KADIN VE DOĞANIN DANSI: BİR KURTULUŞ MÜCADELESİ OLARAK EKO-FEMİNİZM Dance Of Woman And Nature : Eco-Feminism; As A Struggle For Salvation

Date:

1.Giriş:
“Teslim aldım doğayı, yarıp geçtim her yerini
Kırdım kimsenin dokunamadığı mühürlerini
Rahmini, göğüslerini ve başını
Yani tüm gizlerinin saklı olduğu yerlerini
Parçalayıp açtım…” 
(Henry Vaugan, Vanity of Sprit)

17. yy da yazılmış olan bu şiir, aslında bu makalenin de çıkış noktasını oluşturmaktadır. Batılı beyaz eril, kadınların üzerinde kurduğu hegemonyasına yıllardır devam etmektedir. Fakat bununla da kalmamış, yıllardır doğaya hükmetmek istemiş, sömürmüştür. İşte tam da bu noktada Francoise d’Eaubonne 1974 yılında “Le Féminisme ou la Mort” adlı eserinde “Eko-feminizm” kavramını ortaya atmıştır. D’Eaubonne, kadının erkek tahakkümü altına alınmasındaki temel sorunun tarım toplumuna geçilmesi ile başladığını ileri sürmektedir. Tarım toplumuna geçiş ile birlikte erkek, toprak üzerinde tahakküm kurmaya başlamış ve onu kendine hizmet etmesi için zorlamıştır. Erkek toprağa tohumlar vermiş bunları büyütmesi için onu araç olarak kullanmıştır ve bunu kadın bedeninde de uygulamaya başlayacaktır. Bu beraberinde kadını ehlileştirmeyi (tecavüzü) de getirecektir. D’Eaubonne çözümün yeni bir hümanizmden geçtiğine inanmıştır ve bu hümanist akımın içerisinde kadın haklarının varolması gerektiğinden bahsetmiş buna da “Eko-Feminizm” adını vermiştir.

######

### Görevler ve Alıştırmalar
**1.** Eko-feminizm yazısında “KADIN VE DOĞANIN” sözlerinden başlayıp “Vanity of Sprit)” sözleri de dahil olmak üzere olan kısmı kelimesi kelimesine yazın.
**2.** Aşağıdaki ifadeler eko-feminizm yazısıyla uyuşuyor mu? Her biri için evet ya da hayır deyin ve yazıdaki belirleyici sözleri aynen alıntılayın.
(a) D’Eaubonne çözümün yeni bir hümanizmden geçtiğine inanmıştır.
(b) Yazının başındaki şiir 19. yüzyılda yazılmıştır.
(c) D’Eaubonne'a göre kadının erkek tahakkümü altına alınması sanayi toplumuna geçişle başlamıştır.
**3.** Eko-feminizm yazısının son cümlesinden sonra gelecek kısmı yazın.
Sonraki materyalin bu çalışmayla hiçbir ilgisi yoktur.

### Sunulan Veriler
######

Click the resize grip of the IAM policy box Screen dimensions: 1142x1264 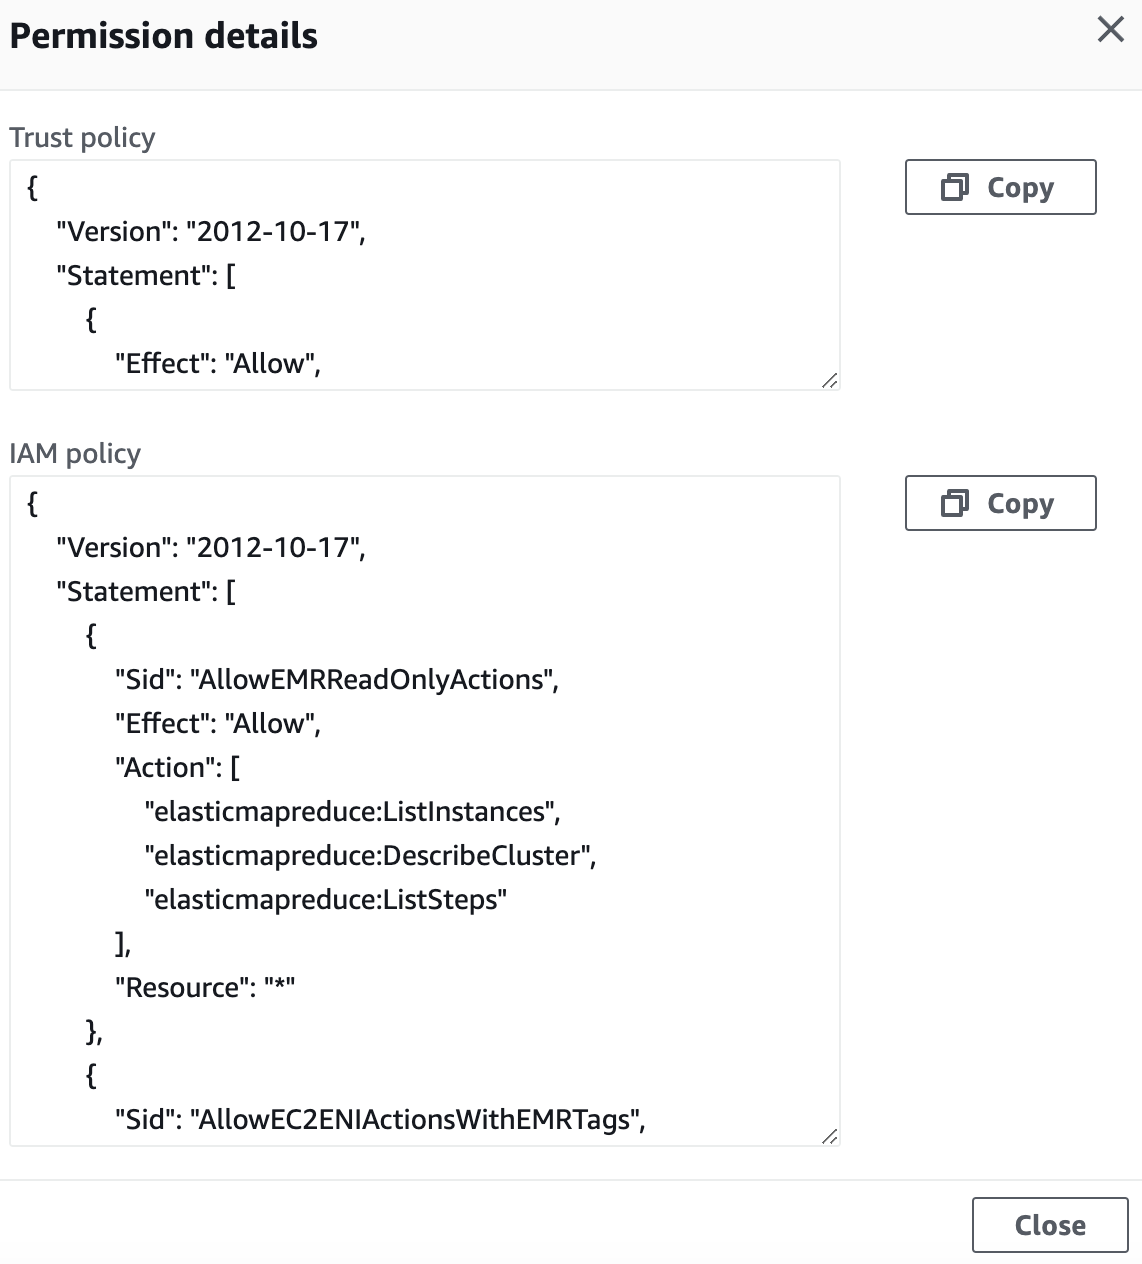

######

### Yazılı Yanıtlar
**1.**
KADIN VE DOĞANIN DANSI: BİR KURTULUŞ MÜCADELESİ OLARAK EKO-FEMİNİZM Dance Of Woman And Nature : Eco-Feminism; As A Struggle For Salvation

Date:

1.Giriş:
“Teslim aldım doğayı, yarıp geçtim her yerini
Kırdım kimsenin dokunamadığı mühürlerini
Rahmini, göğüslerini ve başını
Yani tüm gizlerinin saklı olduğu yerlerini
Parçalayıp açtım…” 
(Henry Vaugan, Vanity of Sprit)

**2.**
(a) Evet: “D’Eaubonne çözümün yeni bir hümanizmden geçtiğine inanmıştır”
(b) Hayır: “17. yy da yazılmış olan bu şiir”
(c) Hayır: “tarım toplumuna geçilmesi ile başladığını ileri sürmektedir”

**3.**
Erkek tohumun kendinden geldiğinin bilincine vardığı an itibariyle artık kadının vücudunu bir araç olarak görür çünkü tohum ondan gelir ve kadın bedeniyle onu büyütür. Bunların hepsi kadın-doğa özdeşleştirilmesinin temelidir. Tabiat anadır, kadındır. Erkek ise gök, tohum verendir.
Eko-feminizm bu benzerliği derinlemesine irdelemiştir. “Eko-feministler, diğer hiçbir teorinin gerçekleri tam anlamıyla yansıtmadıkları düşünerek yeni bir teori önermektedir. Onlara göre, günümüzdeki liberal, sosyalist, kültürel (radikal) feminist teorilerin tümü kadın ile doğa arasındaki ilişkiyi ele almış olsalar bile, her biri kendi yolunda düalist düşünce tarzından kurtulamamış, ya toplumsal olanı doğadan kopararak (sosyalist feminizm) ya da doğal olanı toplumsal olanı içine alacak biçimde genişleterek (kültürel feminizm) aynı ikilemin iki karşıt kutbunda yer almışlardır.
Ve eko-feminist bir bakış açısından her ikisi de yanlıştır, çünkü biri doğayı, diğeri kültürü seçmiş durumdadır. Oysa yapılması gereken böyle bir seçim değil, insan ile doğa arasındaki ilişkiyi yeni, diyalektik bir biçimde ele almamızı sağlayacak bir düşünsel yaklaşım üretebilmektir. Doğanın tahakküm altına alınması toplumdan kaynaklanmaktadır ve dolayısıyla yine toplum içinde çözülmek zorundadır. Bu yüzden de eko-feminizmin öznesi, doğal yasanın ürünü olan değil, toplumsal tarihsel bir varlık olan kadındır.(Berktay,2018)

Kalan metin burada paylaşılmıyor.